I cocked my head this way and that and realized the rumbling wasn't coming from everywhere, it was coming from the white stone, which was basically everywhere. It was vibrating, so little that it wasn't perceptible to the touch, just...a weird, low-key background noise, almost like static.
"Uh, what's that mean?" Lia asked.
Rio snapped to face her with surprising speed. "Visitors. Maybe invaders. Hopefully just traders. I...apologize, but the good of the city demands we attend." She chewed her lip for a few seconds. "Or...that's what I would say. Black hells, I have no idea what to do. Between you all, and our god, and now this--"
She seemed anxious to go. I found it interesting that Our God had seemingly zero interest in the fact people were showing up, or if he did, it wasn't any kind of interest I could interpret as such. Not like how it'd fixated on me saying hello. To it, this was all just business as usual, I guess. People coming and going.
"Just turn them away?" asked Athan. "Or wait, better idea. Saga, break us out of this shit, and then we'll just leave your little city with those nice people. Tidy up all your problems at once."
Rio gave a somber smile. "I doubt it. You are here to stop me from making weapons, correct?" He nodded, and she continued. "Then I doubt you'd leave with them peacefully, as there is only one export from Oasis."
"Then just tell them you're done making guns.

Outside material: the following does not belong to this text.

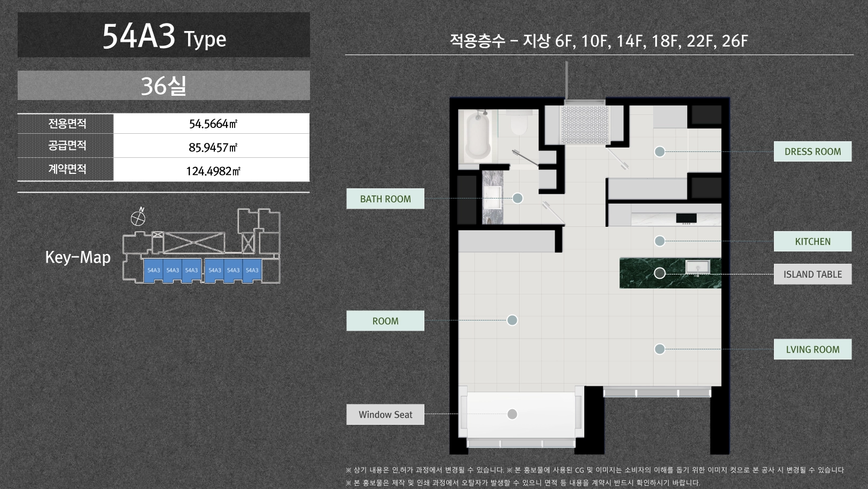Select the ISLAND TABLE label
Image resolution: width=868 pixels, height=489 pixels.
[812, 274]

Shop's closed."
"I would never!" she shouted, suddenly flustered. "That is my calling! And it sustains the city, besides!"
"Technically," AEGIS cut in, pushing up her glasses as she liked to do, "making weapons is your calling. Nobody says you have to distribute them to the world."
"Making the best weapons. And there is no way to quantify that if they are not tested on a battlefield. Art such as mine cannot live in a museum."
"I mean...it could," Lia shrugged. "But if the issue is really just her feelings, can't we just kill her?"
"I agree," added Karu, weapons humming.
"How about we put that as plan B," Athan said, giving Rio a significant glance. "As much as I also just want to get out of here and get back to Moon, it sounds to me like we've still got options. Peaceful options. For once in our lives, Dragon and I are somehow not trying to kill each other and…" he gave an exhausted, defeated shrug "and maybe that's just making me tired and sentimental, but I really think we can figure out a better way."
"But not a faster way. And faster is better," Karu clarified.
"I've always said, killing is a failure, dude," Athan replied. "Any time you kill, it's just because you weren't willing to put in the effort to figure out a better solution. Right now, it doesn't seem like anyone needs to die."
Rio gave him a warm nod. "Thank you."
"Thank me after we work something out. I might be sparing your life in exchange for your calling."
"Well at least you are willing."
"The way I see it, if Dragon's willing to stop trying to kill me, I can at least hear you guys out. He's the psycho murderer here, not me."
"I have only ceased," Dragon growled "because I have realized the futility of action. No matter what I do, she will destroy our god, and our lives with a thought. All is already lost."
"Yeah, sucks to suck, doesn't it?" I grinned at him.
The ground tremble-hummed again, making Rio and Dragon both seem very nervous.
"We should go," she said. "If they attempt the gates, the warriors will have no choice but to interpret it as an assault. Only the high clergy can see and speak with them as people."
"Well you're not going alone," Athan said. As Rio started to express something resembling thanks, he cut her off. "Because we're not letting you sell them any more guns."
"And I'll be right here holding your little god hostage," I said, looking around for a nice tree to camp under. "So, y'know, keep that in mind."
Rio looked between us, mouth open, wordless, before slumping in defeat.
"I understand," she said. "Let us be off."